Ich trinke Sherry nicht nur gerne als Aperitif, da wird man ihm einfach nicht gerecht. Dieser Wein ist ein perfekter Essensbegleiter. Die Jerezanos trinken Finos und Manzanillas (so nennt man den Fino aus der Hafenstadt Sanlucar de Barrameda) gut gekühlt zum Aperitif zu den Meeresfrüchten und Fischen, welche tags zuvor noch friedlich im Atlantik schwammen. Zu Austern, Matjes oder geräucherten Fisch kann ich mir keinen besseren Wein vorstellen.
Ich könnte noch weiter ausholen und mich in Speise-Wein-Kombinationen geradezu verlieren. Also lasst es mich in aller Kürze zusammenfassen und einen Appell an alle XXXXX: Immer wenn Ihr beim Kombinieren einer Speise mit Wein am Verzweifeln seid, greift zu einem Sherry. Es gibt ja ein paar Weinkiller. Artischocken, Tomaten, Essigbetonte Speisen, Sushi, geräucherter Fisch oder Fleisch und eine kräftige Consomée sind nur einige Beispiele. Alles Speisen, die den meisten Weinen das Fürchten lernen. Und welcher Wein passt am besten zur Currywurst?

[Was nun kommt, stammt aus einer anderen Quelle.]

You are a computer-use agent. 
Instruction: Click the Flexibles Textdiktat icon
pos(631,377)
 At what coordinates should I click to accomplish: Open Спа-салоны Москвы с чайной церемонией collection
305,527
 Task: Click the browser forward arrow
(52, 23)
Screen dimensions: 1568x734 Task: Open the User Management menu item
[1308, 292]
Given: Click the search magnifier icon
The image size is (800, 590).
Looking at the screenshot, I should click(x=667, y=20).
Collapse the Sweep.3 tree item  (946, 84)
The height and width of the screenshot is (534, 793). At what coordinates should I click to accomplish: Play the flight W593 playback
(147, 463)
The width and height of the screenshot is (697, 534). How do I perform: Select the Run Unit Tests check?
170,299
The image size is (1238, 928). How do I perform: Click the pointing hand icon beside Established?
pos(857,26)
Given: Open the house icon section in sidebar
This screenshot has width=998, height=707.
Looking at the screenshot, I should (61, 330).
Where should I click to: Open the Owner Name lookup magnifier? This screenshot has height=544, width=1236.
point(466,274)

Ich persönlich trinke nach dem Essen gerne einen alten Oloroso. Wenn dann VOS oder VORS auf dem Etikett steht, ist er mindestens 20, bzw 30 Jahre alt (bei Sherry handelt es sich ja um einen Jahrgangsverschnitt und somit ist immer das Durchschnittsalter gemeint), bleibt mir nichts anderes übrig, als der Gang zum Humidor. Cuba darf es sein, Nicaragua auch.

Ich könnte noch ewig weiterschreiben, aber Ihr könnt das alles im kommenden Frühjahr in meinem Sherrybuch in aller Ausführlichkeit nachlesen.

In diesem Sinne: salud, dinero y amor!